● **Task input**:

▼

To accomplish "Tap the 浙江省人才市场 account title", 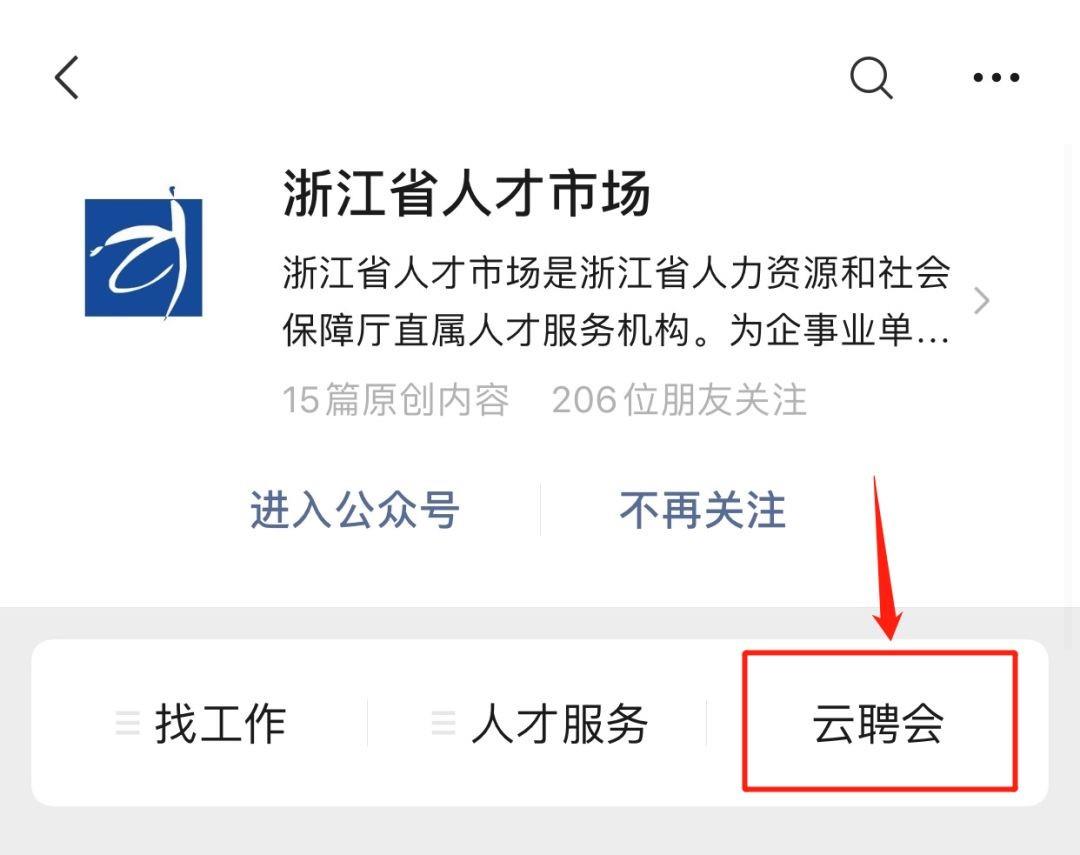I will tap(466, 193).
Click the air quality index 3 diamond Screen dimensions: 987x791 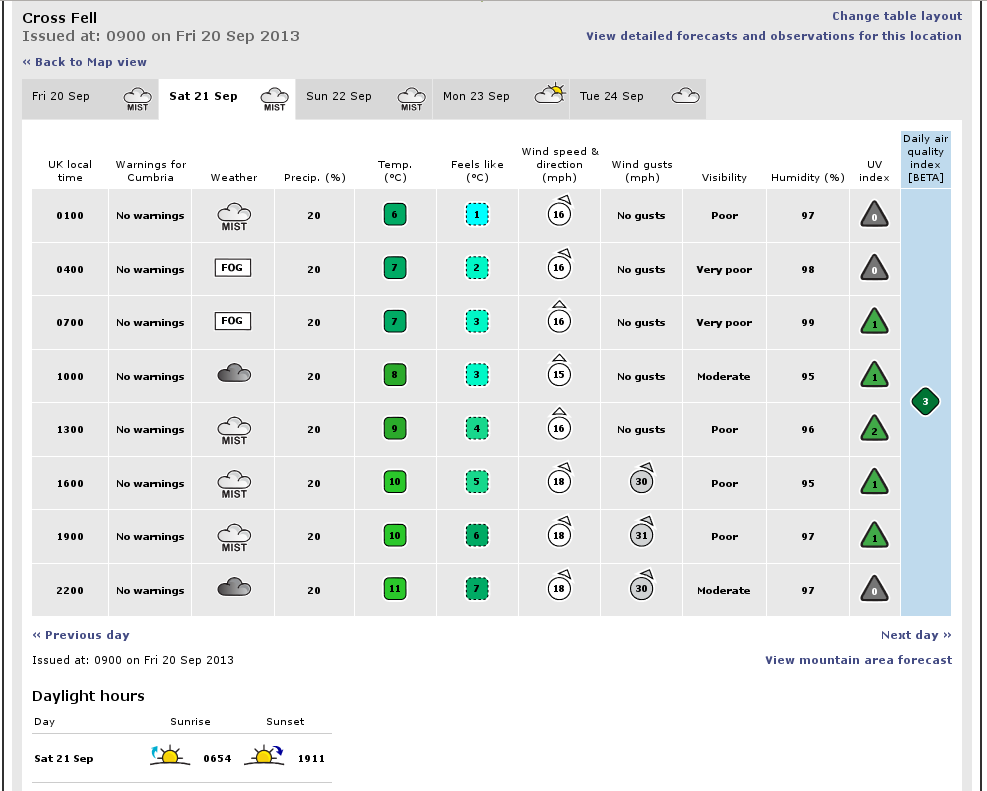925,402

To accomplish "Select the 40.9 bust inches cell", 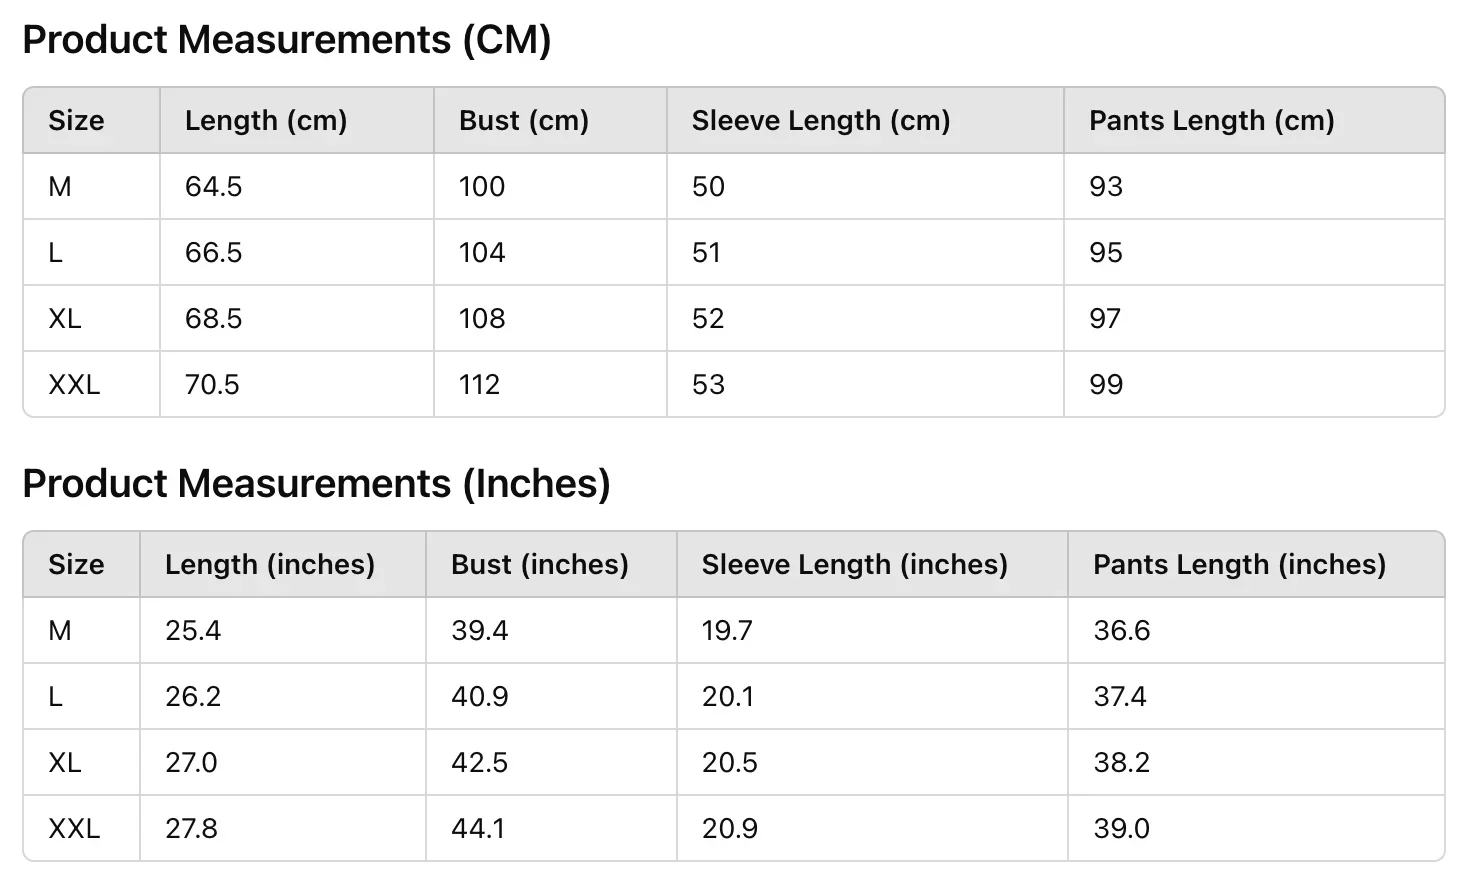I will coord(551,697).
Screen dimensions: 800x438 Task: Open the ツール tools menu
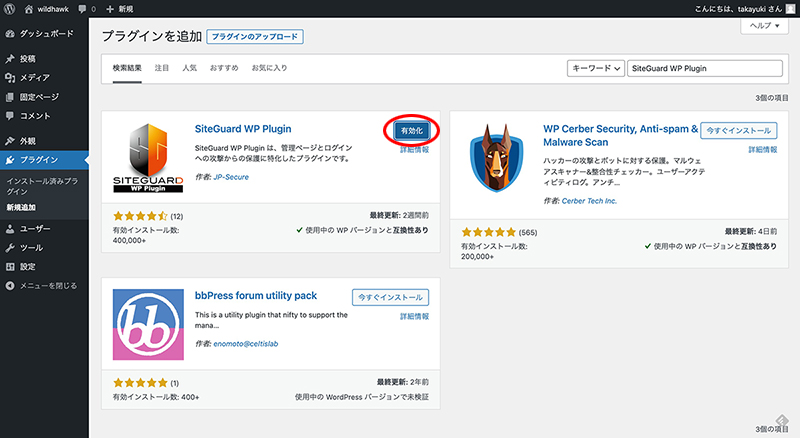point(30,247)
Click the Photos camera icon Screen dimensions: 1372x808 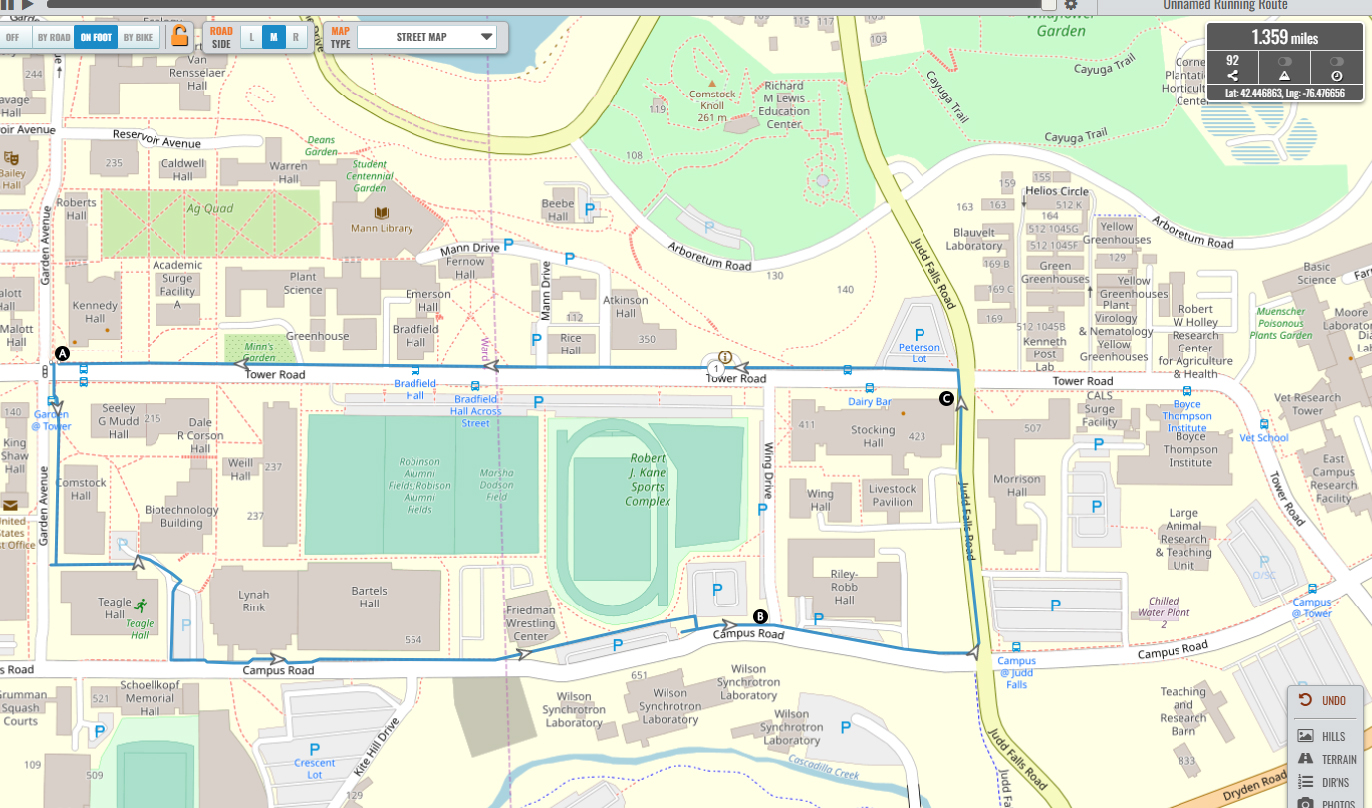tap(1305, 803)
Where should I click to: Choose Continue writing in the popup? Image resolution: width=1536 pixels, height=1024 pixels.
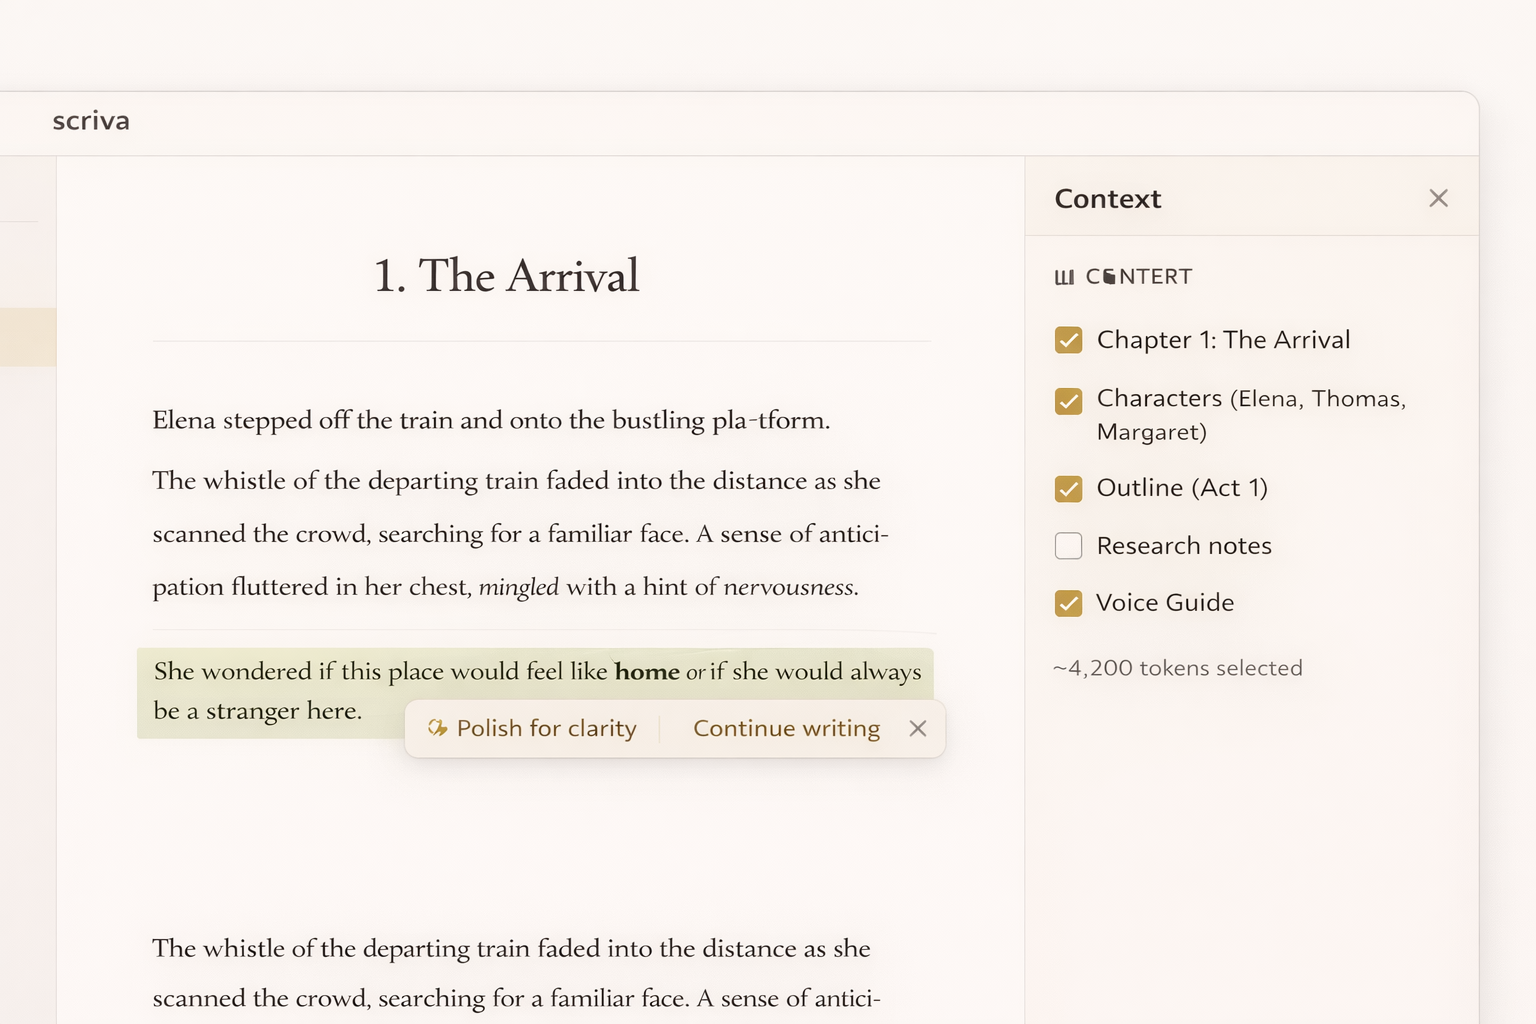click(786, 729)
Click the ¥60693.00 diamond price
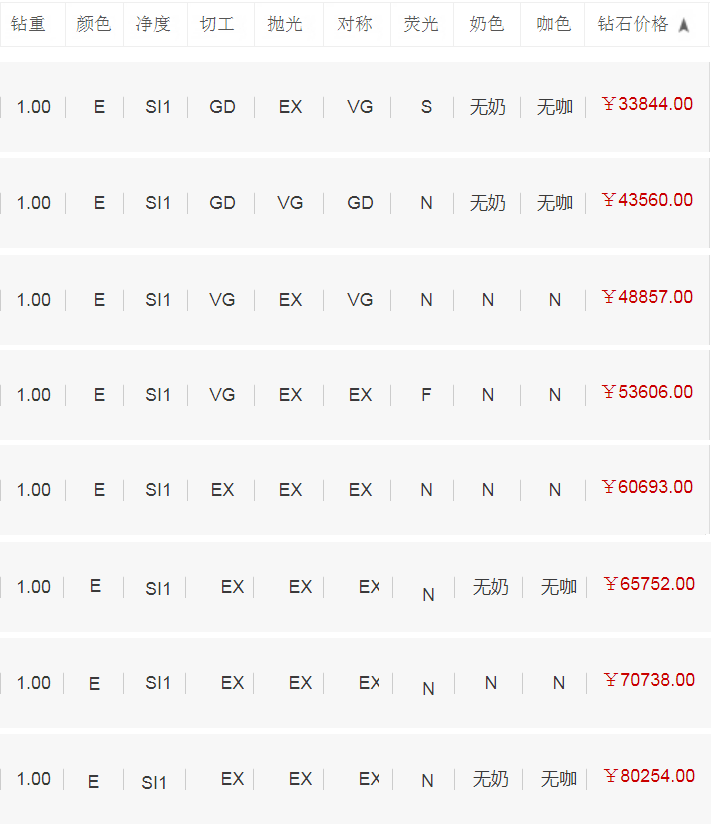This screenshot has height=838, width=716. 648,487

▲

● **What is being asked**: Your task is to set down exactly the lines that run from the line holding "Where should I" through the close of the entries, including both ends. Pictures stay out.

● **Solution**:
Where should I click to: Choose Continue writing in the popup? Image resolution: width=1536 pixels, height=1024 pixels.
click(786, 729)
Click the ¥60693.00 diamond price
This screenshot has height=838, width=716. 648,487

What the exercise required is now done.